Dr. Shawn Keshmiri
- Research Lead
- Spahr Professor
Contact Info
2117A Learned Hall
Personal Links
Biography —
Dr. Shawn Keshmiri is an Associate Professor in the Department of Aerospace Engineering, University of Kansas, USA with expertise in the Guidance, Navigation and Control, and Flight Test Engineering.
Much of his work has been on improving the understanding of unsteady and nonlinear aerodynamics and developing Adaptive Control. In the Adaptive Control arena, he has developed nonlinear robust predictive control. He has explored navigation of scalable number of unmanned aerial systems in unstructured environments. Keshmiri’s research has been supported by the National Science Foundation (NSF), NASA, Lockheed Martin, and Microsoft Research, and other industrial partners. Dr. Keshmiri leads UAS flight test activities at the KU Flight Research Lab, University of Kansas and led several UAS flight test deployments in Antarctica, Greenland, and U.S. continent. Dr. Keshmiri’s team successfully developed guidance, navigation, and control algorithms for multi-agent unmanned aerial systems (UASs) with high speeds and high inertias and performed validation and verification flight testes between two large collaborative UASs. Dr. Keshmiri received University of Kansas H.O.P.E. (Honor for the Outstanding Progressive Educator) award in 2018 and became John E. and Winifred Sharp Teaching Professor in 2017. He is an Associate Fellow of the American Institute of Aeronautical and Astronautics since 2015.
Education —
B.S., Shiraz University
M.S., CSULA University
Ph.D., University of Kansas
Research —
My key research objective is to understand and establish necessary foundations in the flight control to enable cognitive and collaborative unmanned aircraft systems (UASs). I worked closely with my graduate students to advance the state-of-the art in flight control of multi-agent UASs and open a new chapter in the Flight Control that I call “evolving and learning autopilots”.

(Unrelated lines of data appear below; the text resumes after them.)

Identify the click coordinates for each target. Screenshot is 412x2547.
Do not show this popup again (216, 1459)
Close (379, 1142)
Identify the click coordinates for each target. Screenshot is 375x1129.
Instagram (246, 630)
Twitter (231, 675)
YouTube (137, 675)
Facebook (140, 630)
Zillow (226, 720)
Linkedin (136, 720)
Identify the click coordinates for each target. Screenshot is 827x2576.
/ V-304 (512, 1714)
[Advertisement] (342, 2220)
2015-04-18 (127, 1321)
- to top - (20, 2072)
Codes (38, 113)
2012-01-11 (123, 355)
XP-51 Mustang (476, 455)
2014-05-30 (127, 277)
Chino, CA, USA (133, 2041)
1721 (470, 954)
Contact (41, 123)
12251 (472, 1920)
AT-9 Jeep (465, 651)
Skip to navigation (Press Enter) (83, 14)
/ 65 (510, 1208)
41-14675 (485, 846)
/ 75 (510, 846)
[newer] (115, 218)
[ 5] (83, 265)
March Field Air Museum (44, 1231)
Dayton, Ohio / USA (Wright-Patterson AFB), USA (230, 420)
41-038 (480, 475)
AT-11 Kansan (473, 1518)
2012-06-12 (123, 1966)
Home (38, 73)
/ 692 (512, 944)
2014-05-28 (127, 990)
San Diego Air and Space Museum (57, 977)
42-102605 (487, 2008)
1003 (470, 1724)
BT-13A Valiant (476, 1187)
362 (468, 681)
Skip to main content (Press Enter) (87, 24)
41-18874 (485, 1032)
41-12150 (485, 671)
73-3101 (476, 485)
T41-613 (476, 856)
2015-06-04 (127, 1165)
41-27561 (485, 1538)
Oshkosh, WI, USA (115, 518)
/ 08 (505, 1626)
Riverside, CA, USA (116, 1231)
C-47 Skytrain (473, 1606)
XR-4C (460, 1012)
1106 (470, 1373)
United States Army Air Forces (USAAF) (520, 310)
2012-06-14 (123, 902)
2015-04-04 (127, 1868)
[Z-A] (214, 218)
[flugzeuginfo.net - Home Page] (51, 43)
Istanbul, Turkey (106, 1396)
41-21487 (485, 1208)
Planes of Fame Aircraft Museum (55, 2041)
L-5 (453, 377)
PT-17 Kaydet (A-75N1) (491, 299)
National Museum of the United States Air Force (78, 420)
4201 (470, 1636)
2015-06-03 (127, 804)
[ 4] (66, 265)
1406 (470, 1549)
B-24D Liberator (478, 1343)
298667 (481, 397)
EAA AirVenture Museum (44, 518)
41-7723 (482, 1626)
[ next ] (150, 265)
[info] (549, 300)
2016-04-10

In my research I tackle the swarm problem from two different perspectives: (1) Developing advanced guidance, navigation, and control (GNC) algorithms for large UASs with high speeds and high inertia (2) To develop an agent based system with agents that observe the behavior of an artificial swarm of autonomous robots and aggregates agent information to predict future states of the swarm.
am solving the complexity of the swarm problem through increasing autonomy of UASs. Machine learning and artificial intelligent research has led to many tangible results and recent developments in cognitive control and decision making. This leaves little doubt that we are entering a new era where autonomous and intelligent robots will bring dramatic changes to Aerospace Engineering and especially to the science of Flight Control. My research aims to take advantage of high-performance computing platforms and the state-of-the art machine learning and verification algorithms to develop a new intelligent, adaptable, and certifiable flight control system with learning capabilities.